══ DATA PROVIDED
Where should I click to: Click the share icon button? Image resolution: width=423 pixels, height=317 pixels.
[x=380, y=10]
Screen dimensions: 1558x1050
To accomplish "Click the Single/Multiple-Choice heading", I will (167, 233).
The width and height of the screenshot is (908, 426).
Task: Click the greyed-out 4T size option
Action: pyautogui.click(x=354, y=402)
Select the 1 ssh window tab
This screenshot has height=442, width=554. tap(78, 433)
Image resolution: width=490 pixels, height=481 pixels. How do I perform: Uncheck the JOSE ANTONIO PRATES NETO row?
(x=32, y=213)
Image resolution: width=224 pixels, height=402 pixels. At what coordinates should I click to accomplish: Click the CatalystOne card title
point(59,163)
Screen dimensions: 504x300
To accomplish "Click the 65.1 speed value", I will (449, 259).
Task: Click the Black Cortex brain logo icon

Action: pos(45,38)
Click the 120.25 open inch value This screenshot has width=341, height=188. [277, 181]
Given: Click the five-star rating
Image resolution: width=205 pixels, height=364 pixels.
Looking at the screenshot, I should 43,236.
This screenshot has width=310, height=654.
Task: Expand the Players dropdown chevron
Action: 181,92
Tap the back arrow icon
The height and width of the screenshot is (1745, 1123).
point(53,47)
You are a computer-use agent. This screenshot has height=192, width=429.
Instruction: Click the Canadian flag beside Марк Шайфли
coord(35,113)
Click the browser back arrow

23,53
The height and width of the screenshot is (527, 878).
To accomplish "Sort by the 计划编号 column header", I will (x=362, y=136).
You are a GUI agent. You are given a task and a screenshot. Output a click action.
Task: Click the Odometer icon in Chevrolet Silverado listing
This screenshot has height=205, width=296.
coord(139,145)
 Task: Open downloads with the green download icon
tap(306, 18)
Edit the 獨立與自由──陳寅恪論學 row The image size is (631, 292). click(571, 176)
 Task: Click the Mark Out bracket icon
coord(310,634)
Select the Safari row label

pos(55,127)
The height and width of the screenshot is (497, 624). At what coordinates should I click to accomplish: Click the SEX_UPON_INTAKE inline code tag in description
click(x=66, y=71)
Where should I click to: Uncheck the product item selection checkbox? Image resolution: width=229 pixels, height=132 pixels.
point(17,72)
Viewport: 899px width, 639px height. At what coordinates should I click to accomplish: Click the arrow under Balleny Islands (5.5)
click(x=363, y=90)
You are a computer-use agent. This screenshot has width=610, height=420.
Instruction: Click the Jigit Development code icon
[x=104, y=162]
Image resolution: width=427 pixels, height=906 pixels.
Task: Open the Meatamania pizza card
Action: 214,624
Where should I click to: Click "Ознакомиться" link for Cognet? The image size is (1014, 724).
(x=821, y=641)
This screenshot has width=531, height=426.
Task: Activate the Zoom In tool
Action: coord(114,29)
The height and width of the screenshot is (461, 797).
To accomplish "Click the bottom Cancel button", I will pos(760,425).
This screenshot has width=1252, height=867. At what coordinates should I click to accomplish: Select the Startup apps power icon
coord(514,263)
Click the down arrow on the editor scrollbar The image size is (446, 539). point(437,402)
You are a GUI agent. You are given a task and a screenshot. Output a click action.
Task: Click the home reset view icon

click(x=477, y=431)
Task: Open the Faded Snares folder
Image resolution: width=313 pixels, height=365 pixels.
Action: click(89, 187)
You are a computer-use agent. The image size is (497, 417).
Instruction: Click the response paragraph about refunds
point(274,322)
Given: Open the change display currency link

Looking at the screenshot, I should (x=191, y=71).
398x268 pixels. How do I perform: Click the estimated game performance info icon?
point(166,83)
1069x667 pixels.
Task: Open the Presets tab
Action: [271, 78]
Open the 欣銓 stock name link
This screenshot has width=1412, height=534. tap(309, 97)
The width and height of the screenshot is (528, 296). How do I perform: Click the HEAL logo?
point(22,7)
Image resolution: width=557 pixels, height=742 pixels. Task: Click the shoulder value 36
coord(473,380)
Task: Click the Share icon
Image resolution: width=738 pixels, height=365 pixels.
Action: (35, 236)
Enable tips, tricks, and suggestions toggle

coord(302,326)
════
#### REQUIREMENT
Wherever the word "agent" occurs in the data above, copy the line it sits in.

#### WRITTEN ANSWER
You are a computer-use agent. This screenshot has height=192, width=429.
You are a GUI agent. You are given a task and a screenshot. Output a click action.
You are a computer-use agent. This screenshot has width=610, height=420.
You are a GUI agent. You are given a task and a screenshot. Output a click action.
You are a computer-use agent. The image size is (497, 417).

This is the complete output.